Published 10/16/2022, 04:40 AM
Updated 07/09/2023, 06:31 AM

Back in the 90’s when NASDAQ dealing was still done by human beings I remember a particularly volatile stock that like so many stocks of that era started a parabolic rise in the morning session but came to a dead halt in afternoon trading. No matter how much volume was sent its way the price would not budge and the lead offer on the ladder was the familiar ticker GSCO - Goldman.

A guy I used to work for called the Goldman trader on direct dial ( this was the 90’s after all :) ) and said what the f- are you doing? I have a client with a huge bid. To which the Goldman guy replied - Your client wants the stock? I’ll sell him the whole f-ing company right here!

The stock naturally backed off at that point and no doubt GSCO was able to cover his naked shorts for a profit.

Times have changed. We no longer live in the big swinging d-k-Liar’s-Poker glory day of Wall Street but the Goldman trade remained forever in my mind as one of the iconic times one player was able to muscle the market.

The Goldman market maker did not have proprietary information on the company. He did not have better trading skills than us. True, the stock was grossly overvalued but so were all the stocks we were trading at the time and they would remain so for many years to come. What the Goldie market maker had that one else had was access to GSCO's massive balance sheet and because at that time Goldman often let their traders run wild he really could have sat on the offer all day long getting short millions of dollars of the stock with no threat of a margin call. That knowledge helped him bluff the market into a retreat and as happened many times before Goldie ended up golden.

During the COVID panic the bond markets were melting down. The Fed, which up to that point never bought anything but sovereign bonds, announced a program to buy all sorts of credit including corporates in order to stabilize the market. This was unprecedented and critics wailed in outrage warning that this would destroy the credit markets. Here is the funny thing. The Fed actually bought very little product. The bond markets stabilized all by themselves just knowing that the Fed was a willing buyer. The Fed was able to muscle the market and relieve the panic.

Now here is some very important advice you need to hear. You are not Goldman. You are not the Fed. You will never be able to muscle anything or anybody and the sooner you stop trying to do that the better you will trade.

You may protest and proclaim that you never do such things, but I bet you do.
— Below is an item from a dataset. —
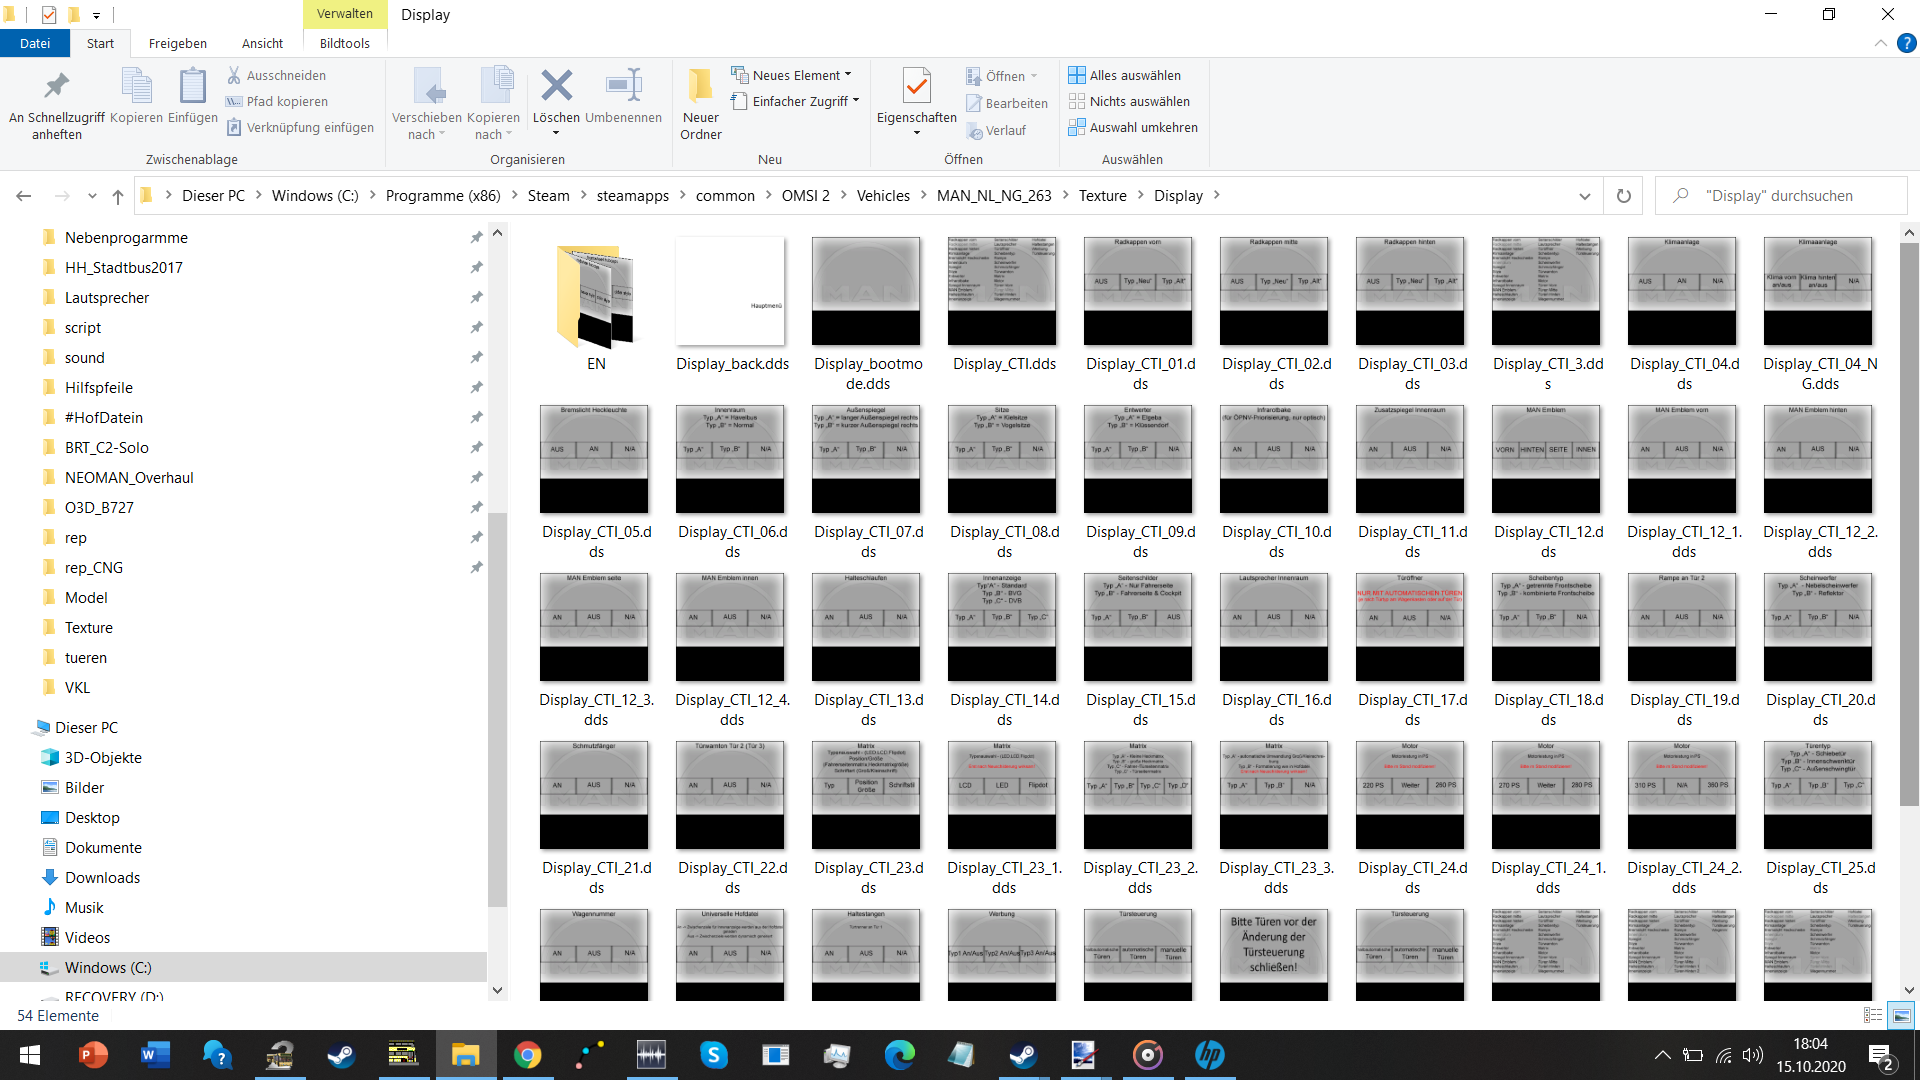Click Auswahl umkehren button
The image size is (1920, 1080).
pyautogui.click(x=1133, y=127)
Anytime you average down into a trade. Anytime you martingale into a position you are implicitly trying to muscle the market and since you don’t have the unlimited bankroll of Goldman or the Fed that course of action will never end well.

I’ll grant that it's a very tempting approach. Yours truly is just as guilty perhaps much more so than many of you in taking this path many times. It creates a very smooth equity curve because almost every market trade can be resolved positively until it can’t and then like a skyscraper that you’ve built brick by brick over months everything comes tumbling down in one quick, vicious collapse.

A while back I stopped sizing up any of my losing trades. No avering ins. No doubling downs. Just the same size on every trade. My win rate immediately deteriorated 30 points but my overall winning improved markedly. And over time I started to make more accurate entries so that my win rate began to improve as well.

Stop using size as a crutch. Stop trying to muscle the market. Leave that to the Fed and just try to make better trades. Your account and your psyche will thank you.